Ocean Morisset has many of the same concerns but sees them in light of his own professions. As a front-line health care worker who tends to an elderly mother-in-law with his husband, he is acutely aware of the dangers posed by these actions and takes them personally. How can he not, when he knows if he gets sick it might affect his elderly relatives and his vulnerable patients? 

“People are pigs,” Morisset said. “How else do you describe someone like that…I’ve heard people called worse.”

When the dust clears, perhaps both of these men will be successful, perhaps neither.

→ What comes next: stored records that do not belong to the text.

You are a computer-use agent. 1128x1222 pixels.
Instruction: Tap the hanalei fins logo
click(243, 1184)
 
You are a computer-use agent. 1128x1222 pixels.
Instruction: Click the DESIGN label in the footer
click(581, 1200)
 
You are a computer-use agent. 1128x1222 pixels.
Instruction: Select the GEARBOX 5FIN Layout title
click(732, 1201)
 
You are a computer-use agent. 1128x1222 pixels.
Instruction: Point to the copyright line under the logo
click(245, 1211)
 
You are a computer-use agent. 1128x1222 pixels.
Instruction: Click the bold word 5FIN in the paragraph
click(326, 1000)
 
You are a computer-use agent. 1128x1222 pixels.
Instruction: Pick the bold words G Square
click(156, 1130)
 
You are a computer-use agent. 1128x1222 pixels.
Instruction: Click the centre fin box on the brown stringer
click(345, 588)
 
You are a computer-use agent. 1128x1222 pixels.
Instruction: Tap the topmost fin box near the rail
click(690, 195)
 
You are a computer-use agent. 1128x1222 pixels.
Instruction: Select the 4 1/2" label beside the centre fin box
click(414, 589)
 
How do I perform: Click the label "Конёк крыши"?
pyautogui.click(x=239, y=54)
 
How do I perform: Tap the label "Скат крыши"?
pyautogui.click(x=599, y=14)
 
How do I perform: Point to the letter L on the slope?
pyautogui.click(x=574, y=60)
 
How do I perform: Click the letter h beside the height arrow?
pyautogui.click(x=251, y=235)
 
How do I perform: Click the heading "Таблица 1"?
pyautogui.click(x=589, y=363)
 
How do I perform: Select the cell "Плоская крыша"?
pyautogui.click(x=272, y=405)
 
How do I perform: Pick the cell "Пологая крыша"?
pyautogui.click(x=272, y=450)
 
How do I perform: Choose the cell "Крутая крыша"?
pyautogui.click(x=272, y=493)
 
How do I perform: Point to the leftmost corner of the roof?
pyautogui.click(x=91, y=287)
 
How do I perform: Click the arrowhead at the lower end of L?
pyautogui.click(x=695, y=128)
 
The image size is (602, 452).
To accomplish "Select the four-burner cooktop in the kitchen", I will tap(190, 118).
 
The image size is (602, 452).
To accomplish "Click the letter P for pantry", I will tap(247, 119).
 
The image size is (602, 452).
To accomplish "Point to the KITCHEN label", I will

For now, they keep trying.

By Samuel Rowland

I am a 23-year-old journalism major with senior standing at Stony Brook University. I already have an Associate's Degree in Journalism from Westchester Community College. My interests lie in science journalism, promoting scientific literacy and wonder and promoting replication studies and other misunderstood and underfunded parts of the scientific process. My existing work includes two years worth of articles in the Westchester Community College newspaper, The Viking News, and articles in Technolawyer coauthored with other employees of the computer consulting company, Basha Systems LLC.